Madrid, Spain, Nov 26, 2007 / 10:25 am
The chair of Canon Law at Madrid’s Compultense University, Rafael Navarro-Valls, said this week the Socialist government’s gestures towards the Church could lead to a “pre-electoral thawing,” and he encouraged the faithful “not to let down their guard” at a “moment of transition” like the upcoming elections in early 2008.
According to the weekly bulleting, Alba, during a speech at the Congress on Catholics and Public Life, Navarro-Valls referred to gestures that the Socialist government has made to the Church in Spain, such as the acceptance of religious persecution in the Law on Historic Memory, the sending of vice president Maria Teresa Fernandez de la Vega to the ceremony of elevation of three new Spanish cardinals at the Vatican, the reversal of a decision to denounce the accords with the Holy See, as well as the sending of a delegation to the beatification of 498 Spanish martyrs at the Vatican.
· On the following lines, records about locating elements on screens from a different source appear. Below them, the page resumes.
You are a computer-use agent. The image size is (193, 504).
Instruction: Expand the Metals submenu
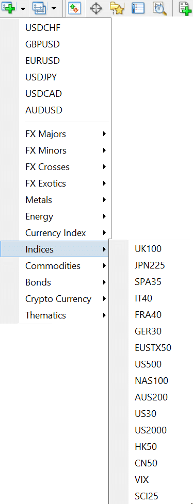click(65, 200)
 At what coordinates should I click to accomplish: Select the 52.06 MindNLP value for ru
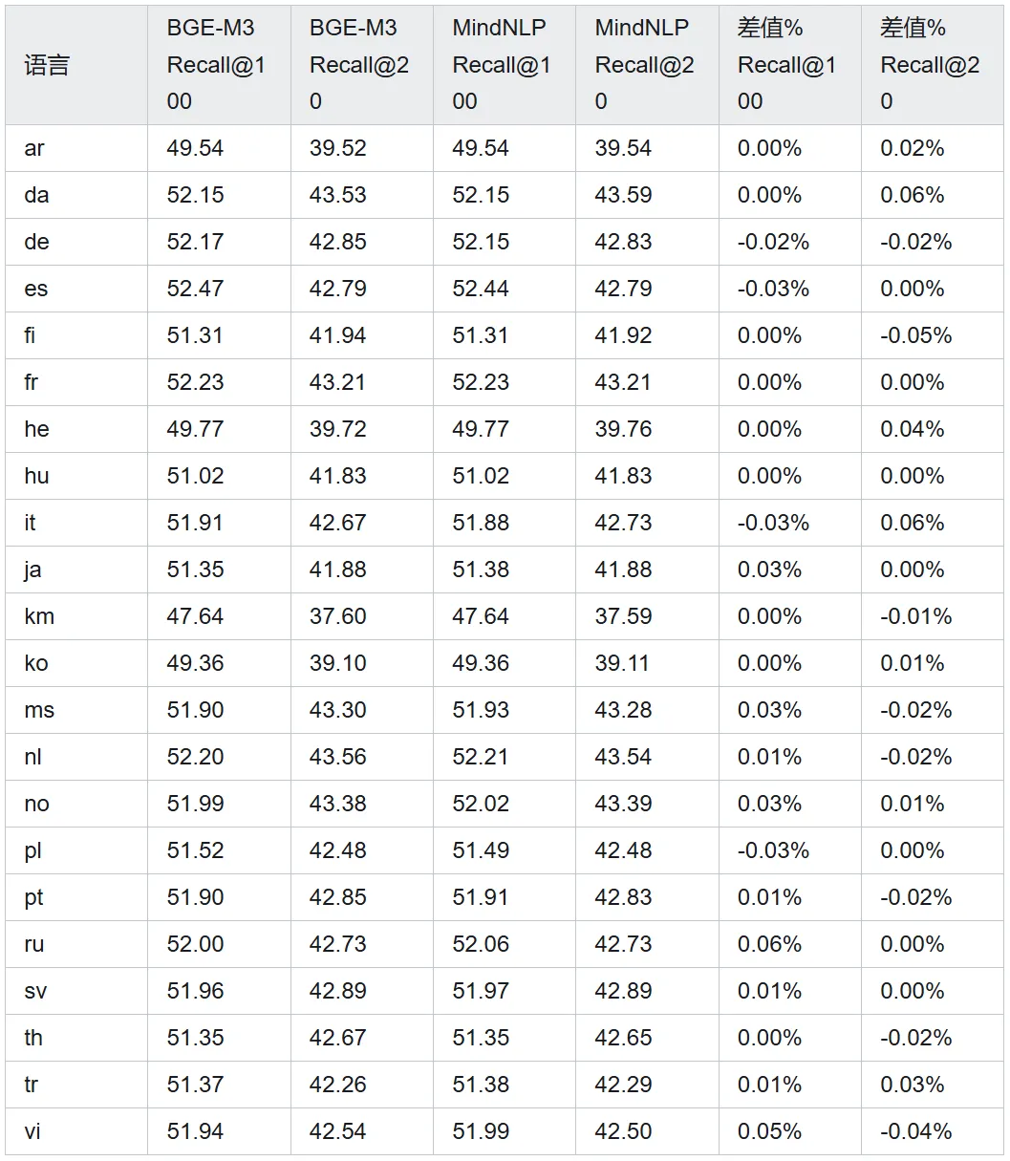(481, 944)
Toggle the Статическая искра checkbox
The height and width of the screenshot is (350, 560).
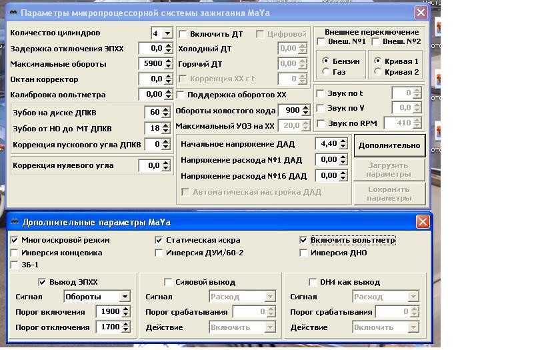(159, 240)
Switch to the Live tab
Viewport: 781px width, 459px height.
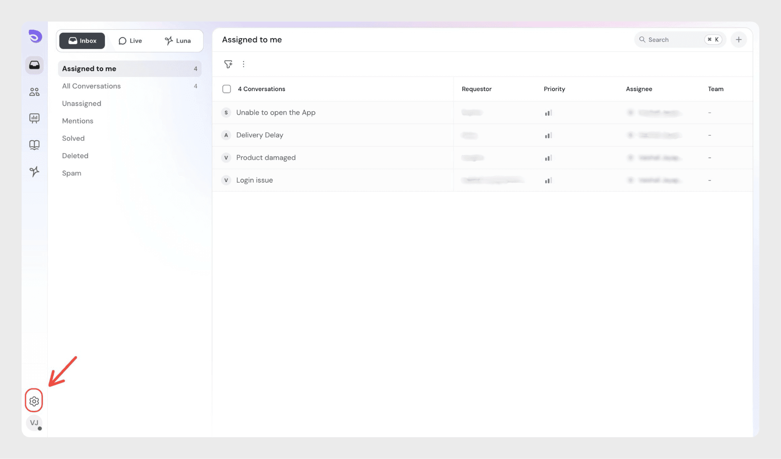point(130,41)
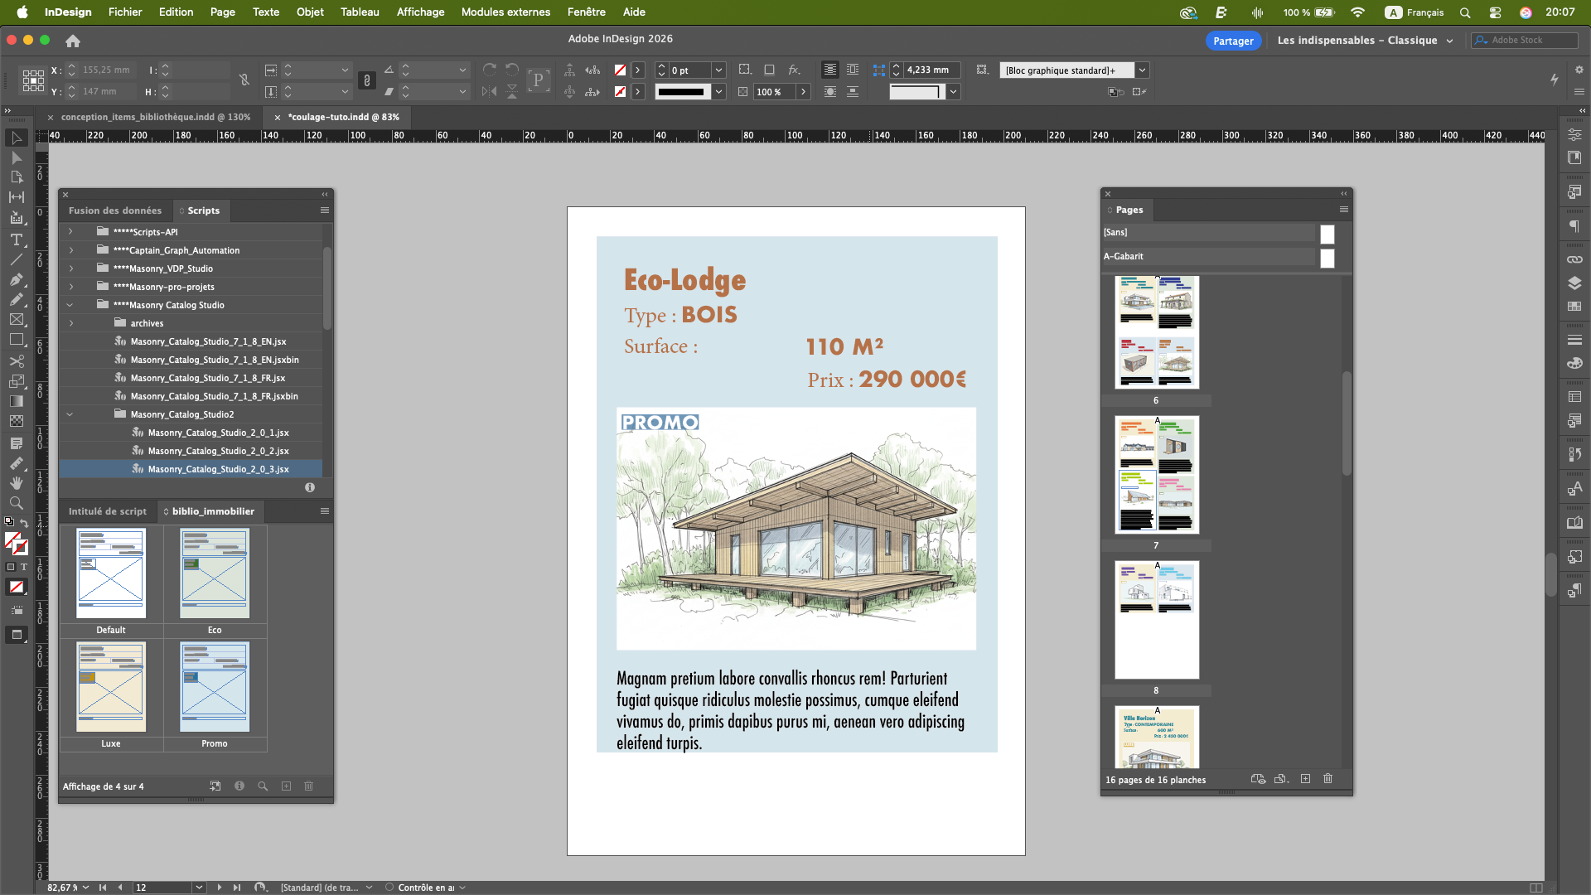Select the Pen tool in toolbar
Screen dimensions: 1591x895
pyautogui.click(x=16, y=280)

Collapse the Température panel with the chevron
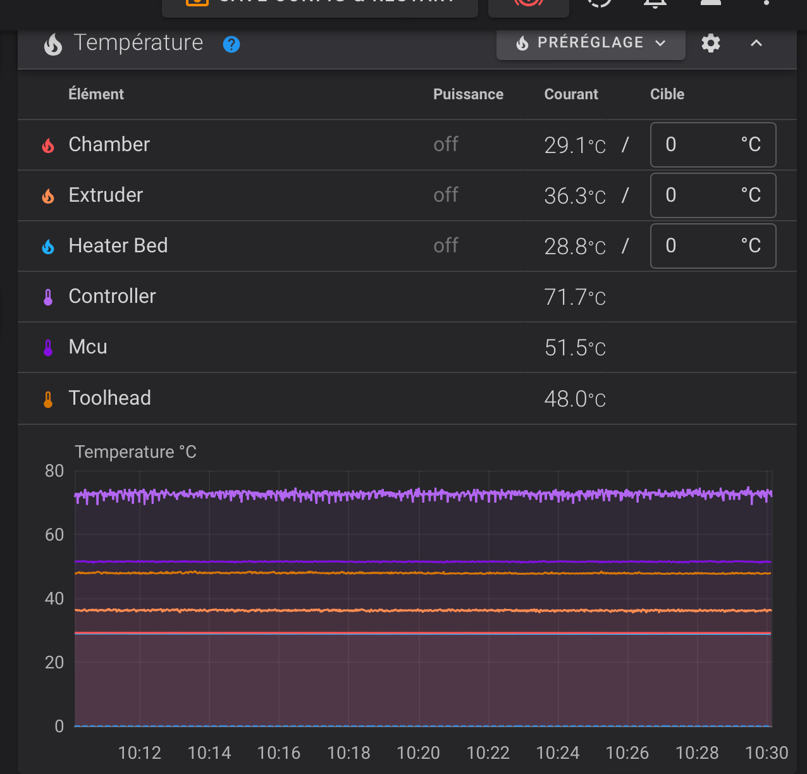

“This does not mean this is not a tactic,” Navarro-Valls warned. There still exists an “evident and unjust discrimination” in the field of education, he noted, resulting in the persecution of those “who oppose the existence of an education that is akin to indoctrination.”
During his remarks, Navarro-Valls reaffirmed the need of the State and the Church “to recover its essences” in response to the extremes of excessive division or union between Church and State, and he defended the independence of the State and the religious freedom of the Church against such “perversions” as “fanaticism and fundamentalism or secularism: politics without morality.”